Background: “Putin has repeatedly spurned US and European calls to abide by a 30-day ceasefire…In March, Ukraine and Russia said they’d observe a 30-day moratorium on strikes against energy infrastructure, following calls with Trump, though each accused the other of breaching the accord.” 

One big problem: Putin still thinks he is winning his war to take control of Ukraine, three sources close to the Kremlin told Reuters on Tuesday. What’s more, “The Russian sources told Reuters that Putin was sceptical that yet more U.S. sanctions would have much of an impact after successive waves of economic penalties” since the invasion began in February 2022. 

Russian military leaders also think the front line in Ukraine will likely “crumble” in two to three months.
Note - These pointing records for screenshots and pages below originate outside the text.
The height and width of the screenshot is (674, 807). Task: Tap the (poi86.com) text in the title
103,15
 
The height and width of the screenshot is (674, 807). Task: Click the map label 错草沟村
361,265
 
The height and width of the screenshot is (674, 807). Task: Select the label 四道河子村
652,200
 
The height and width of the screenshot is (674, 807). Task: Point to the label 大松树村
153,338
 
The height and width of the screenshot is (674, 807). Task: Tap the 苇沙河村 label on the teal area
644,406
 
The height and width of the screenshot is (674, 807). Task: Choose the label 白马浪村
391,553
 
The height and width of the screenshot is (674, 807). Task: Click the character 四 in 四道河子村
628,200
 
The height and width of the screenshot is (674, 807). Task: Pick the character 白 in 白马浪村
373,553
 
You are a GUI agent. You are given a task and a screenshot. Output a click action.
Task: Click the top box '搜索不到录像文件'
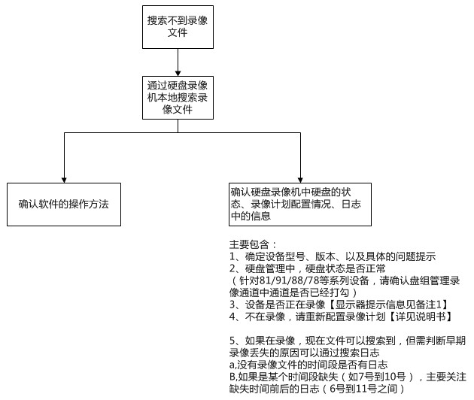(x=178, y=27)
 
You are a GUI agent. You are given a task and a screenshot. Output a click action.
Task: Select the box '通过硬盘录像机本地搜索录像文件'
(x=178, y=98)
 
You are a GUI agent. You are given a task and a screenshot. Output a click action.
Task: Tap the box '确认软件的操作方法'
(x=64, y=205)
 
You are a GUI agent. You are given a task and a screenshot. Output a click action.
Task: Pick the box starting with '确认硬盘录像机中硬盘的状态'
(x=300, y=205)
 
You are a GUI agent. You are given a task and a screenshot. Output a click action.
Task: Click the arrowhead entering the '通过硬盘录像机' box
(x=178, y=74)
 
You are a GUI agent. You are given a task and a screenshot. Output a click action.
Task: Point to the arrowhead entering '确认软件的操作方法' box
(x=64, y=180)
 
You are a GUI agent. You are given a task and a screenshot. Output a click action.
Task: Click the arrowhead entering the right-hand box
(x=300, y=180)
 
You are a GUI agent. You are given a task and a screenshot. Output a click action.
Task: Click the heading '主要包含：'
(x=253, y=244)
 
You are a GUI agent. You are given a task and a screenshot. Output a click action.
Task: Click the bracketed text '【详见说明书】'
(x=419, y=317)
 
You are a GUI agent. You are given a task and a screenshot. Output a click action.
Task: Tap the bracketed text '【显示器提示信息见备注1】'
(x=387, y=305)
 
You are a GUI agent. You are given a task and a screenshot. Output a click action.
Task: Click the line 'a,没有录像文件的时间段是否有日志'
(x=308, y=365)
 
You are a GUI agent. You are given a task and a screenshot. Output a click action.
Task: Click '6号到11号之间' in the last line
(x=363, y=389)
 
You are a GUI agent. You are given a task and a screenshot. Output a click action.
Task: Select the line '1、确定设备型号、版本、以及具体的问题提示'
(x=333, y=256)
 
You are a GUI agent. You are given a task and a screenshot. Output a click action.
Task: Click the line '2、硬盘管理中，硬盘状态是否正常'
(x=308, y=268)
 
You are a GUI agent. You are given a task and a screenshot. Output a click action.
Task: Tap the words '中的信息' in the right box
(x=251, y=216)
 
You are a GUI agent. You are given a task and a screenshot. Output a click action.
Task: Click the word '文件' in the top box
(x=178, y=32)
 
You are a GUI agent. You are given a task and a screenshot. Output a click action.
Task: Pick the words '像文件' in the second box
(x=178, y=109)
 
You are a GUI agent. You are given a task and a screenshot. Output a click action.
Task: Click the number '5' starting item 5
(x=232, y=341)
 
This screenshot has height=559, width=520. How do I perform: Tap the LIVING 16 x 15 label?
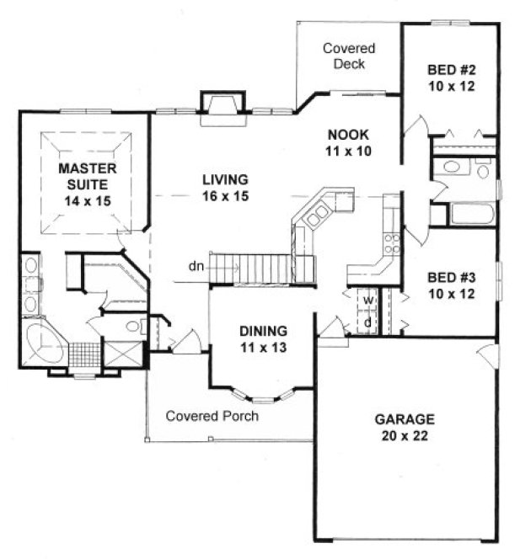click(224, 187)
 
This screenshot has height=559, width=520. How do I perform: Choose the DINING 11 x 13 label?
click(263, 338)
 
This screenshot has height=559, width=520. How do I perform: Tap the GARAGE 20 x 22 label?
click(405, 427)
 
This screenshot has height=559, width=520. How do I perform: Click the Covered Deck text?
click(348, 56)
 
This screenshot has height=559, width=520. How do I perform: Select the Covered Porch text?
click(212, 415)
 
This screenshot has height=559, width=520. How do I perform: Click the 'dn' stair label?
click(196, 267)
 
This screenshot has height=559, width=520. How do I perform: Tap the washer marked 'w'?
click(368, 301)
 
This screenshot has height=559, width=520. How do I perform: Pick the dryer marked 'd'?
click(368, 321)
However, “The Russian military has a pervasive culture of lying and submitting overly positive reports to superiors,” analysts at the Institute for the Study of War wrote Tuesday. Relatedly, “The Kremlin likely assesses that projecting confidence in Russia’s ability to militarily defeat Ukraine in Western media outlets will generate fear and distrust in Ukrainian and Western society, further degrading Ukraine’s morale to continue defending against Russian aggression.”

Additional reading: 

Trump 2.0

Bye-bye, five-things email. Six months after adopting Elon Musk’s “five things” weekly check-in for federal employees, the Trump administration’s Office of Personnel Management has formally dropped the requirement, Reuters reported Tuesday. “At OPM, we believe that managers are accountable to staying informed about what their team members are working on and have many other existing tools to do so,” OPM Director Scott Kupor said in a statement.

Why it matters: “While many federal agencies had already phased out compliance with the weekly email, the move signals the Trump administration is turning the page on one of Musk’s most unpopular initiatives following a falling out between the two men in early June,” Reuters writes. 

But the White House could soon resurrect a civil service exam for federal jobs, ending a 44-year hiatus after the procedure was deemed discriminatory, Bloomberg reported Tuesday. 

Amid its aggressive deportation surge, Immigration and Customs Enforcement announced cash bonuses for deporting people quickly. But “Less than four hours later, the agency abruptly canceled what was supposed to be a 30-day pilot program,” the New York Times reported Tuesday. 

Expert reax: “That is so ungodly unethical,” said Scott Shuchart, a former senior homeland security official. “You can’t incentivize government agents to short circuit people’s procedural rights. Would you pay a bonus to judges for wrapping up trials faster?”

Where the surge stands now: “[T]he number of deportations by ICE reached a new high in July, averaging almost 1,300 daily removals in the two weeks ending July 26,” the Times reports. By comparison, “Removals averaged fewer than 800 per day in the last year of the Biden administration.”